Quotes About Urbanization

Quotes tagged as "urbanization" (showing 1-7 of 7)
Robert Walser
“How reprehensible it is when those blessed with commodities insist on ignoring the poor. Better to torment them, force them into indentured servitude, inflict compulsion and blows—this at least produces a connection, fury and a pounding heart, and these too constitute a form of relationship. But to cower in elegant homes behind golden garden gates, fearful lest the breath of warm humankind touch you, unable to indulge in extravagances for fear they might be glimpsed by the embittered oppressed, to oppress and yet lack the courage to show yourself as an oppressor, even to fear the ones you are oppressing, feeling ill at ease in your own wealth and begrudging others their ease, to resort to disagreeable weapons that require neither true audacity nor manly courage, to have money, but only money, without splendor: That’s what things look like in our cities at present”
Robert Walser, The Tanners

Paul Virilio
“There are eyes everywhere. No blind spot left. What shall we dream of when everything becomes visible? We'll dream of being blind.”
Paul Virilio

Rebecca McNutt
“Personally, I believe "if it ain't broke, don't fix it". I'd rather use film cameras and vinyl records and cathode ray tubes than any sort of the digital technology available. Look around! The streets are full of people who would rather have their eyes on their cell phones than on the world around them! Scientists are researching technology to erase specific memories from people! Our thrown-away digital technology is showing up overseas in huge piles of toxic heavy metals and plastic!
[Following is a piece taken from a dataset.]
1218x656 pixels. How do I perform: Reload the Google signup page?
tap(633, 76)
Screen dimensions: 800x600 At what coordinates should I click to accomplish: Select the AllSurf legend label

And yet there are still people who keep wanting technology and the future to keep going. They dream of flying cars, or humanoid robots, of populated cities on Mars. But do we really NEED this stuff? Maybe before we try to keep turning our world into an episode of The Jetsons, we should focus more on the problems that are surprisingly being overlooked now more than ever. Before we design another stupid cell phone or build a flying car, let's put a stop to racism, to sexism, to homophobia, to war. Let's stop buying all our "American" products from sweat shops overseas and let's end poverty in third-world countries. Let's let film photography never go obsolete, let's let print books continue to be printed. Let's stop domestic violence and child abuse and prostitution and this world's heavy reliance on prescription drugs. Let's stop terrorism, let's stop animal cruelty, , let's stop overpopulation and urbanization, let's stop the manufacture of nuclear weapons...

...I mean come on, we have all these problems to solve, but digital tech enthusiasts are more concerned that we don't have flying cars or robotic maids yet? That's pathetic.”
Rebecca McNutt

Isaac Asimov
“The City was the acme of efficiency, but it made demands of its inhabitants. It asked them to live in a tight routine and order their lives under a strict and scientific control.”
Isaac Asimov, The Caves of Steel

Rodney Stark
“Christianity revitalized life in Greco-Roman cities by providing new norms and new kinds of social relationships able to cope with many urgent urban problems. To cities filled with the homeless and the impoverished, Christianity offered charity as well as hope. To cities filled with newcomers and strangers, Christianity offered an immediate basis for attachments. To cities filled with orphans and widows, Christianity provided a new and expanded sense of family. To cities torn by violent ethnic strife, Christianity offered a new basis for social solidarity. And to cities faced with epidemics, fires, and earthquakes, Christianity offered effective nursing services.”
Rodney Stark

Isaac Asimov
“There was no doubt about it: the City was the culmination of man’s mastery over the environment. Not space travel, not the fifty colonized worlds that were now so haughtily independent, but the City.”
Isaac Asimov, The Caves of Steel

Charles Beaumont
“The city had grown, implacably, spreading its concrete and alloy fingers wider every day over the dark and feral country. Nothing could stop it. Mountains were stamped flat. Rivers were dammed off or drained or put elsewhere. The marshes were filled. The animals shot from the trees and then the trees cut down. And the big gray machines moved forward, gobbling up the jungle with their iron teeth, chewing it clean of its life and all its living things.
Until it was no more.
Leveled, smoothed as a highway is smoothed, its centuries choked beneath millions and millions of tons of hardened stone.
The birth of a city... It had become the death of a world.”